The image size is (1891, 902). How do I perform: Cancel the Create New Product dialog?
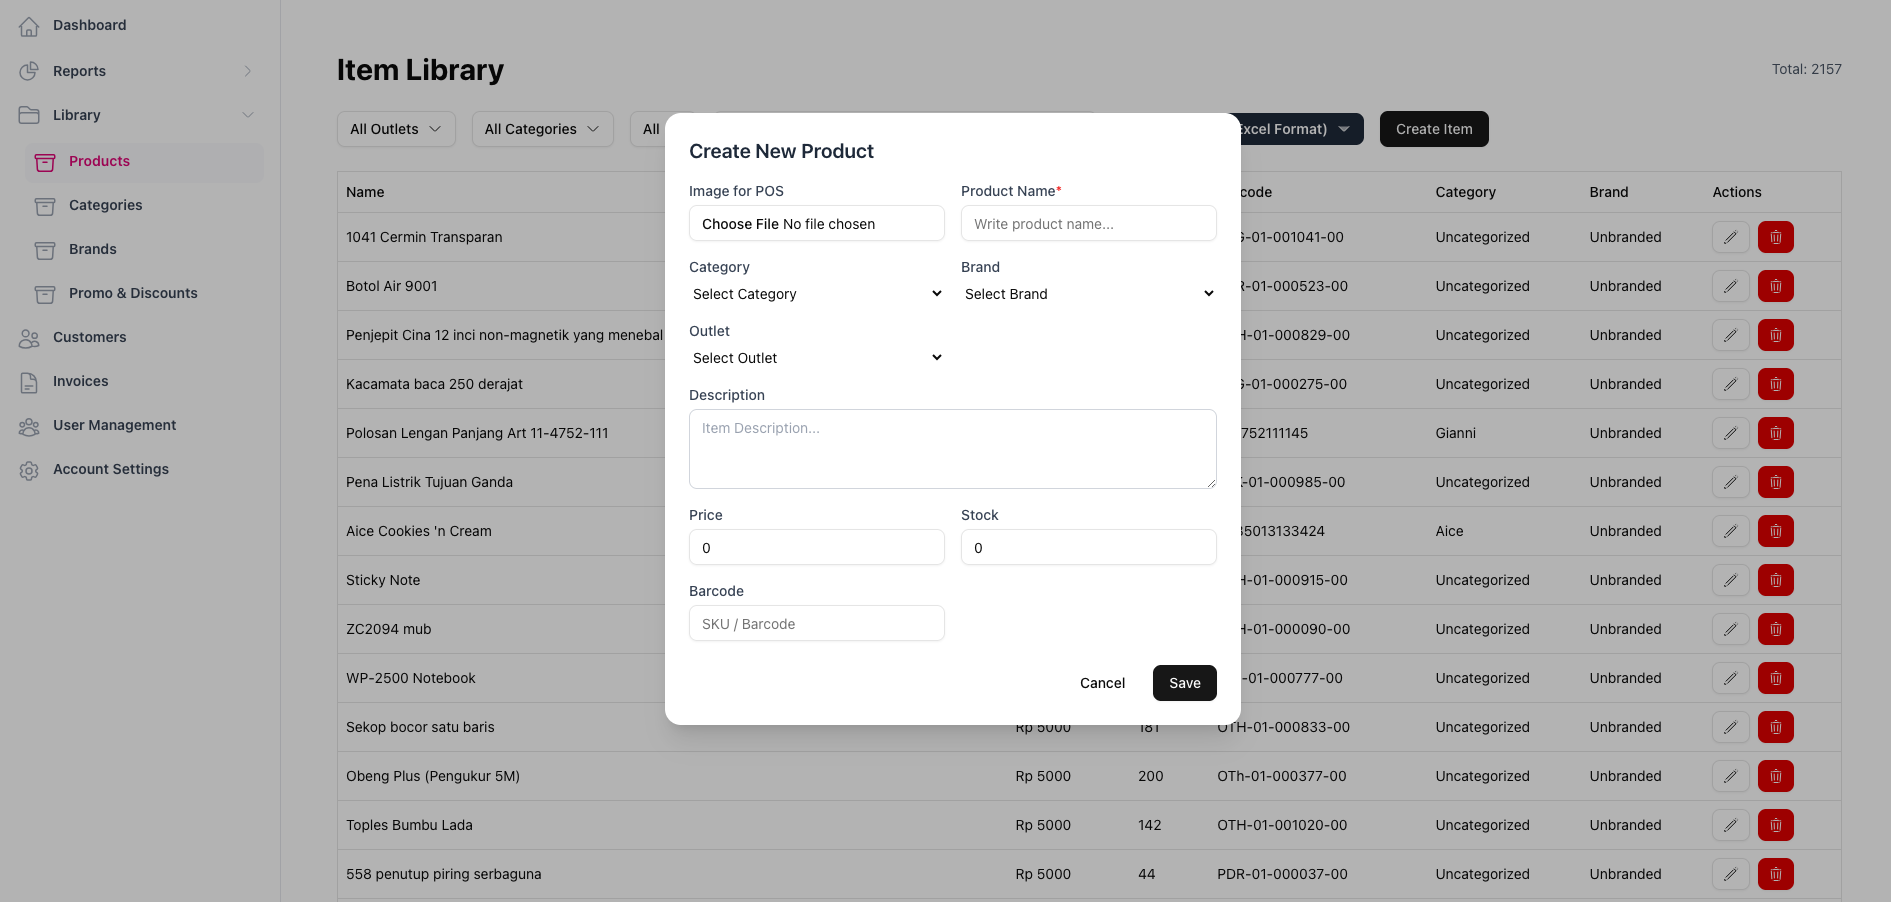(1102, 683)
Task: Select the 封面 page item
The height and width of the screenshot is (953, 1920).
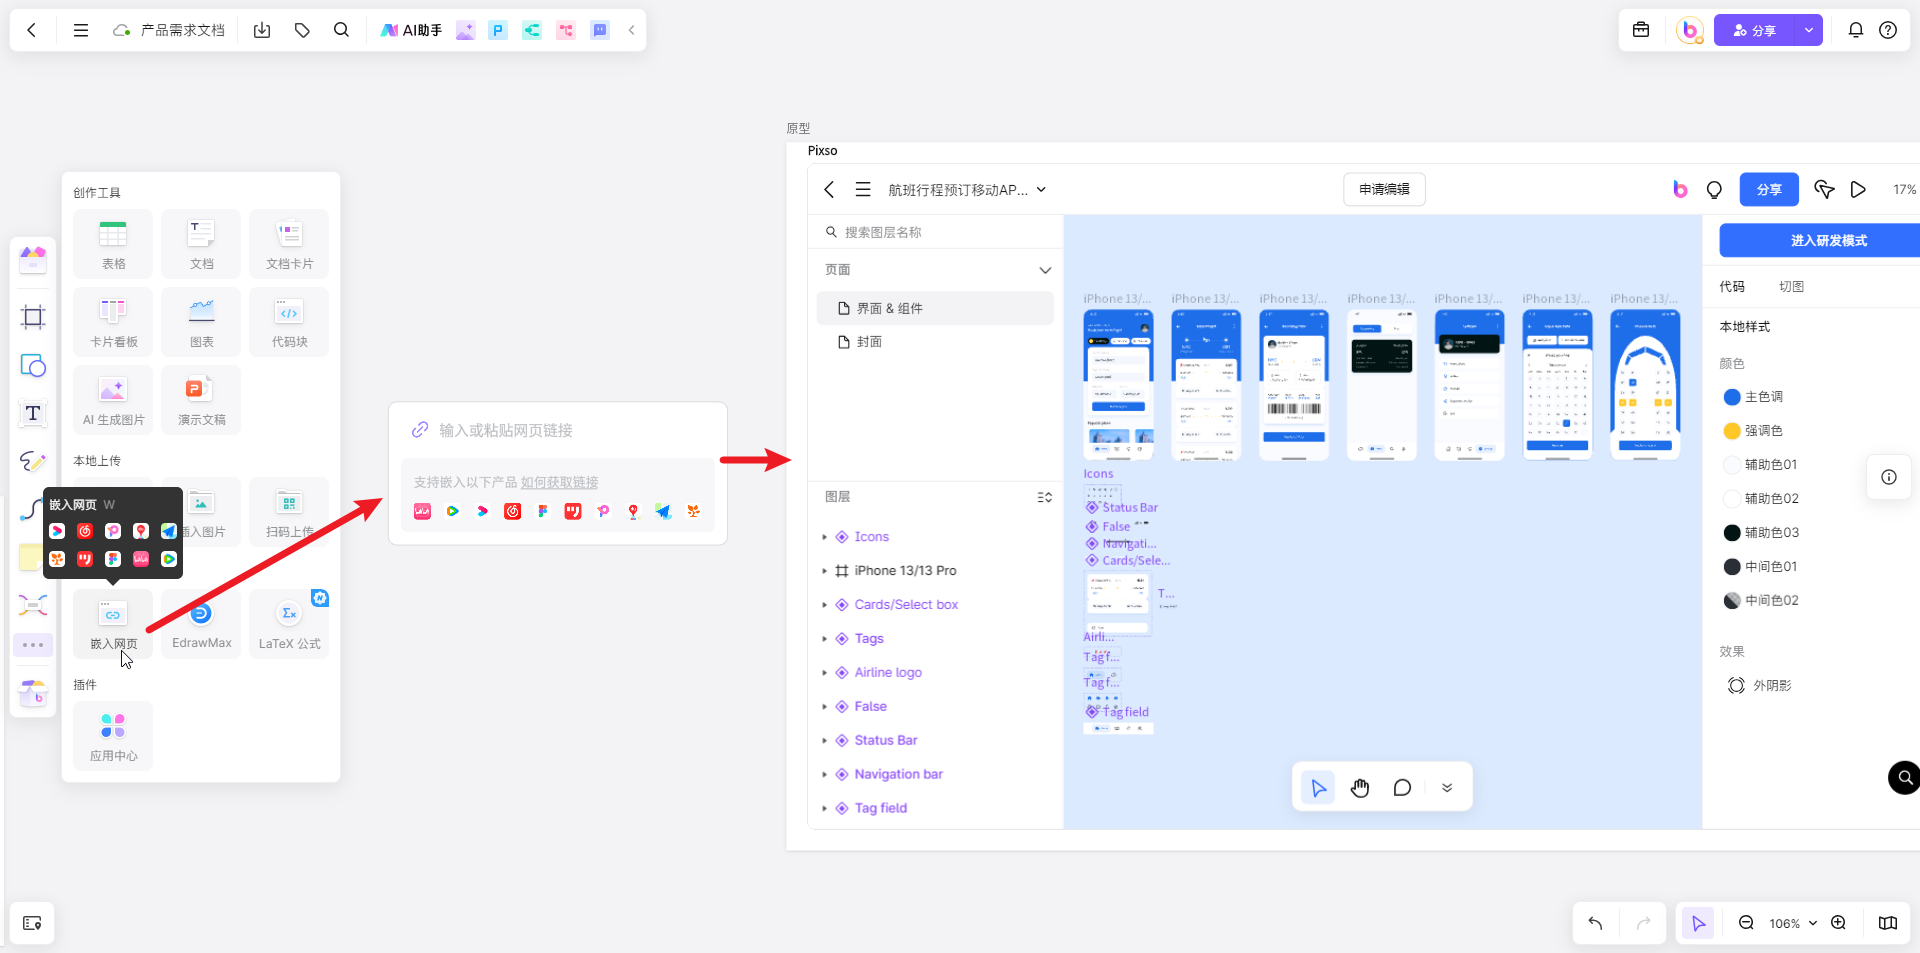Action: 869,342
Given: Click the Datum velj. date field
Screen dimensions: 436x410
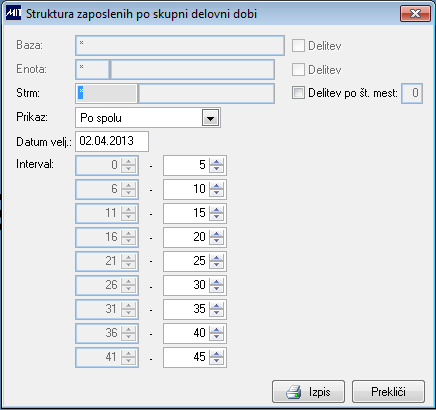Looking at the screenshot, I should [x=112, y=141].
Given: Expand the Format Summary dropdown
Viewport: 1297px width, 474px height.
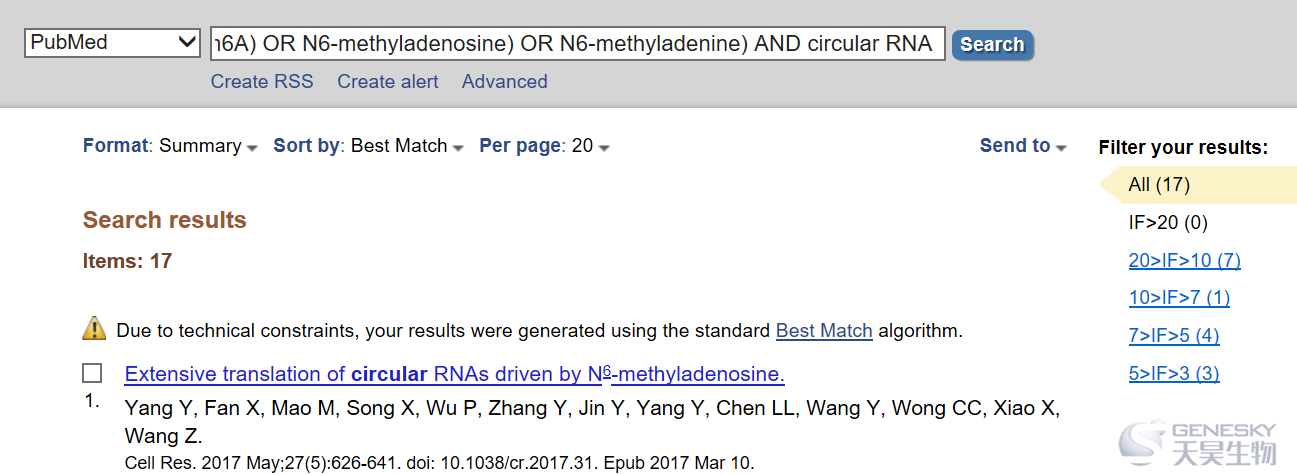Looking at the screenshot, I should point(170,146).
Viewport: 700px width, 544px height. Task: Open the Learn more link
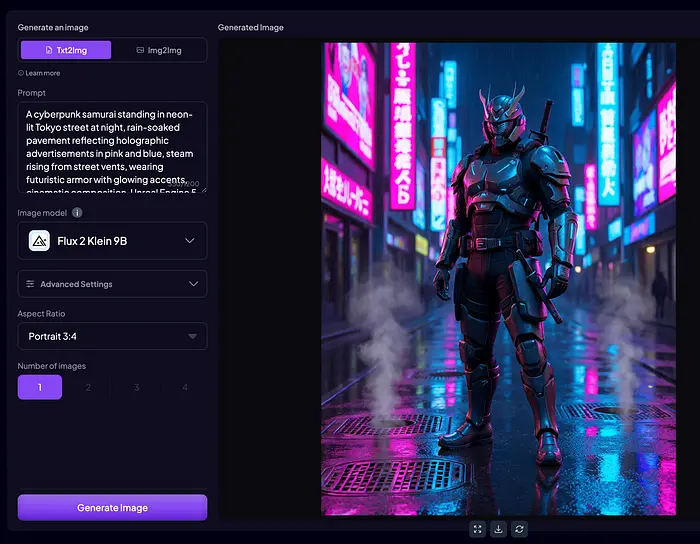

★ ★ ★ ★ ★ ★ ★

EXERCISE: Please print the lines from the one holding "Given: Expand the Format Summary dropdown" through the end of the records above, unchanged and with the pictures left out.

TASK ANSWER:
Given: Expand the Format Summary dropdown
Viewport: 1297px width, 474px height.
Looking at the screenshot, I should point(170,146).
Viewport: 700px width, 544px height. Task: Open the Learn more link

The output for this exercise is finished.